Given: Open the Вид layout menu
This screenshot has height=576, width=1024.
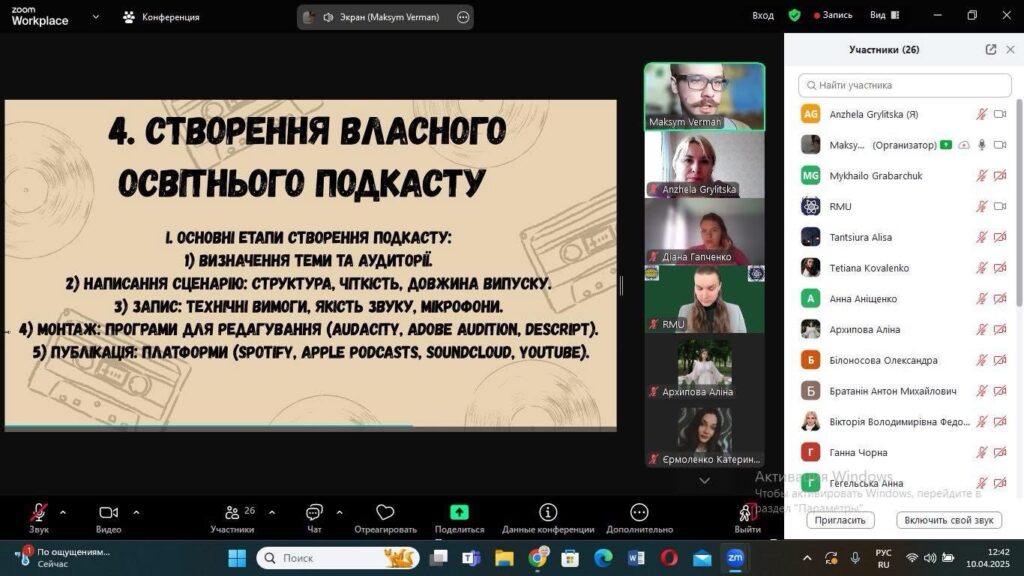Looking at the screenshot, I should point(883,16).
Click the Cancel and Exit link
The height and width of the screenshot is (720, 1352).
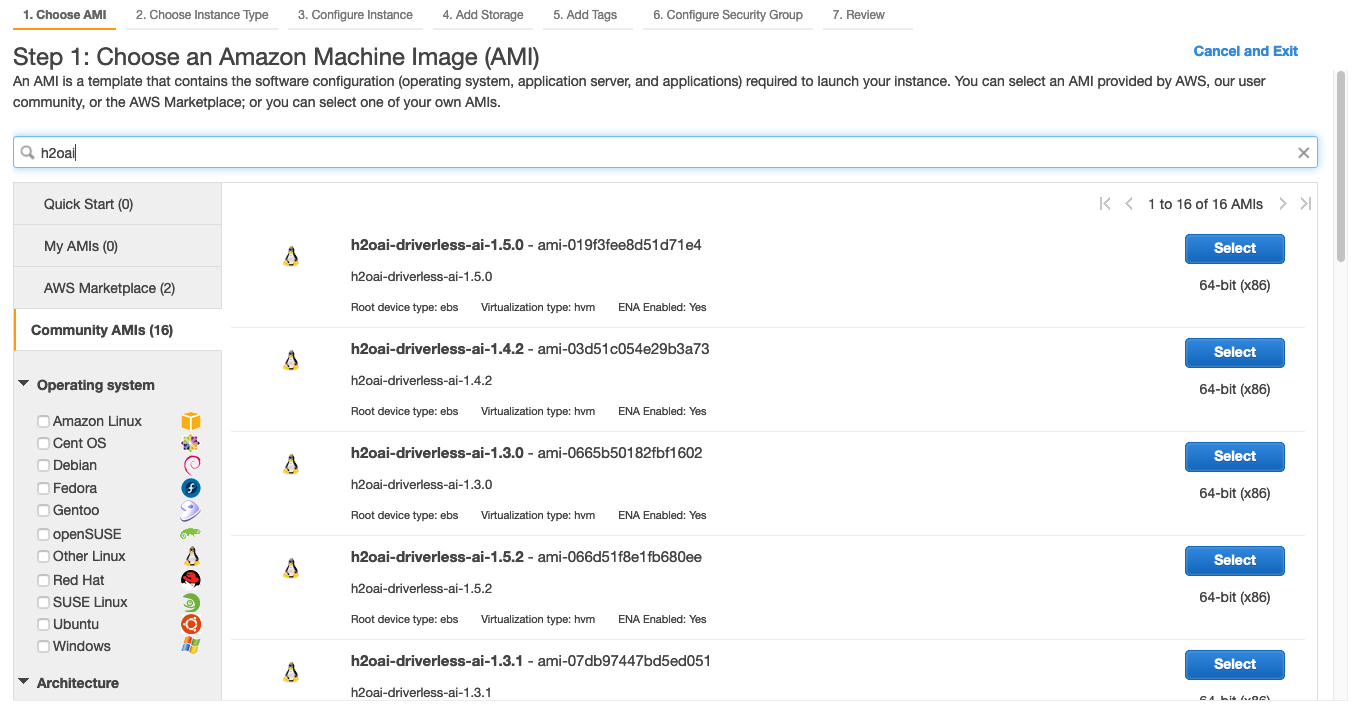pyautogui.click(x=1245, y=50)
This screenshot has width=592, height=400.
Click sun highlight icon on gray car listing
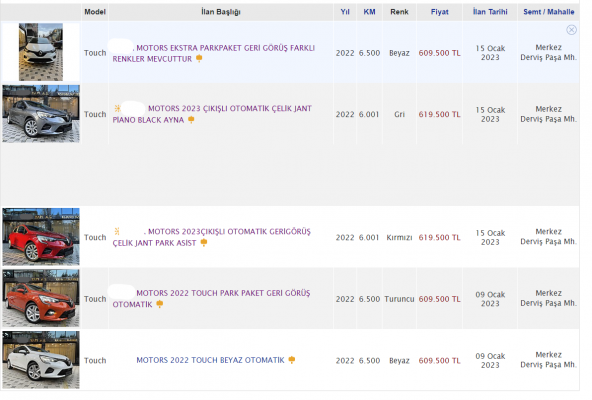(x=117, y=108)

::::::::::

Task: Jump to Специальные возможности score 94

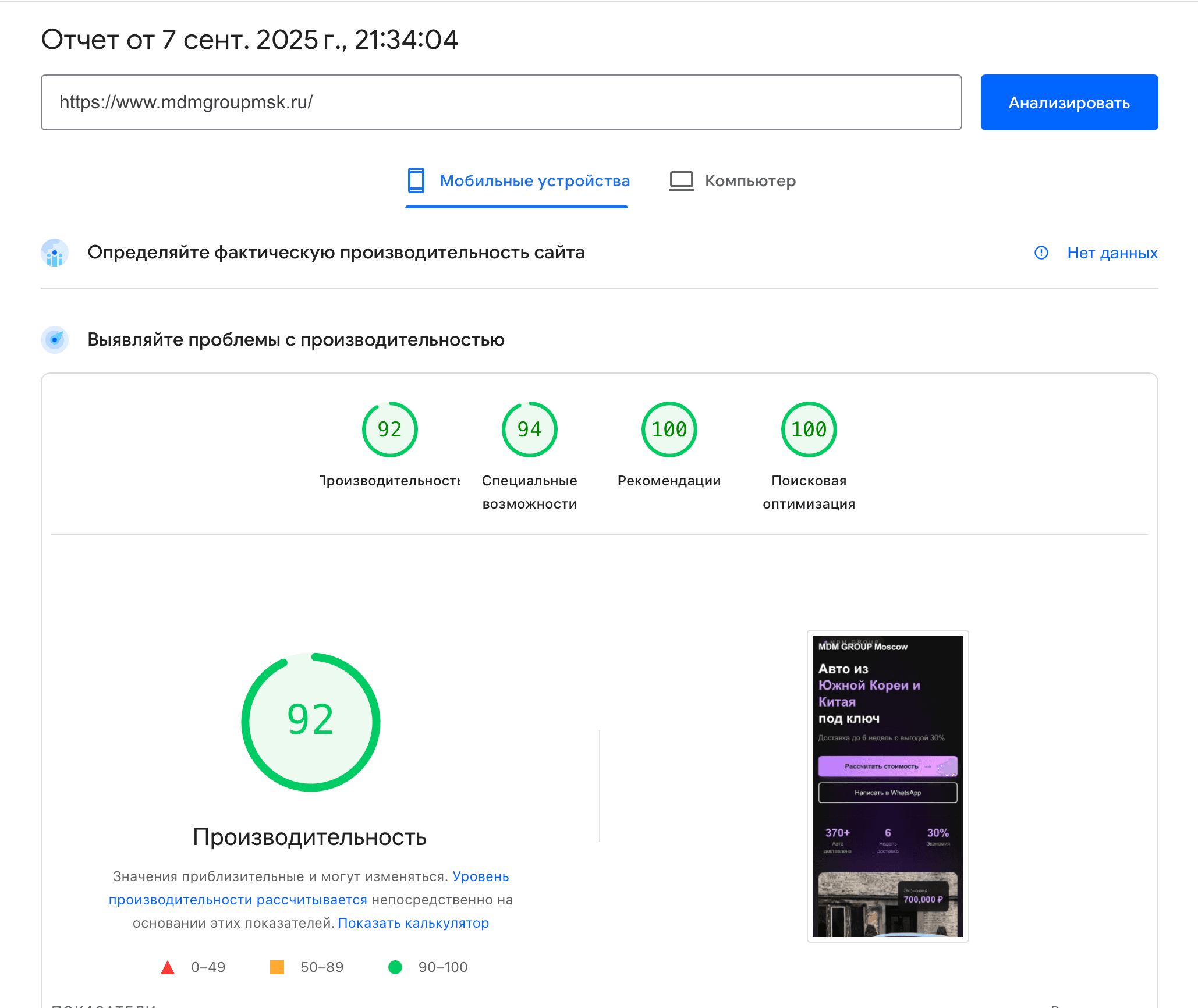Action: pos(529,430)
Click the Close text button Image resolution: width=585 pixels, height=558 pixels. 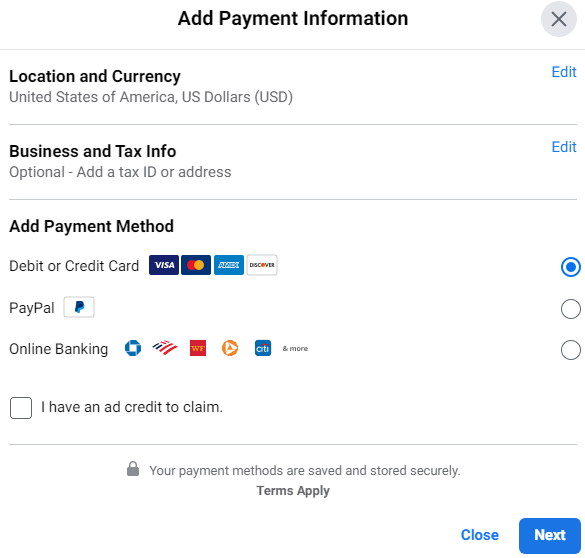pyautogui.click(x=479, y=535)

::::::::::

● **What needs to be done**: Express the records as a Markdown table with columns Number and Record line, one row per line, covering everything from the line containing "Given: Open the Вид layout menu" down to the line containing "pyautogui.click(x=1245, y=50)", both included. Skip blank lines and leave the pictures out.

● **Solution**:
| Number | Record line |
|---|---|
| 1 | Given: Open the Вид layout menu |
| 2 | This screenshot has height=576, width=1024. |
| 3 | Looking at the screenshot, I should point(883,16). |
| 4 | Click the Cancel and Exit link |
| 5 | The height and width of the screenshot is (720, 1352). |
| 6 | pyautogui.click(x=1245, y=50) |